Corona: Cannabis könnte laut US-Studie vor Infektion schützen – Gesundheit

Hanf als Helfer im Kampf gegen Corona?

Eine aktuelle US-Studie zeigt: Das ist gar nicht mal so unwahrscheinlich! Denn: Laut einem Bericht von Forschern der Oregon State University verhindern bestimmte Cannabis-Bestandteile, dass das Coronavirus in die menschlichen Zeilen eindringen kann.

Genauer gesagt geht es dabei um zwei Hanfverbindungen – Cannabigerolsäure (CBGA) und Cannabidiolinsäure (CBDA) – die sich an das Spike-Protein von Sars-CoV-2 binden. Die Spike-Proteine können sich deswegen schlechter an das menschliche Enzym ACE2 in der Zellmembran binden – und hindern so das Virus an einer Infektion.

„Diese Cannabinoidsäuren sind in Hanf und in vielen Hanfextrakten reichlich vorhanden“, so der leitende Forscher Richard van Breemen in einer Pressemitteilung der Universität. Beide Inhaltsstoffe seien nicht psychoaktiv, wie etwa der für den Cannabis-Rausch verantwortliche Wirkstoff THC. Dazu hätten sie laut van Breemen „ein gutes Sicherheitsprofil beim Menschen“.
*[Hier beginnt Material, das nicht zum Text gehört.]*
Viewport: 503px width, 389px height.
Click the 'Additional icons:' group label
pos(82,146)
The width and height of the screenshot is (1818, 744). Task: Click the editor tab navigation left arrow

In der Studie wurden bisher allerdings nur die Alpha- und Beta-Variante des Coronavirus untersucht. „Unsere Daten zeigen, dass CBDA und CBGA gegen die beiden untersuchten Varianten wirksam sind“, erklärt van Breemen. Allerdings hoffen die Forscher, „dass sich der Trend auf andere bestehende und zukünftige Varianten ausweitet“.

Das Team untersuchte außerdem eine Reihe von weiteren pflanzlichen Stoffen, darunter Rotklee, wilde Yamswurzel, Hopfen und drei Süßholz-Arten.

Jedoch heißt das nicht, dass Kiffen vor Corona schützt! Denn die Cannabinoidsäuren sind sehr hitzeempfindlich und dürfen nicht geraucht werden. Deswegen würde das „für die antivirale Wirkung nicht funktionieren“, so van Breemen.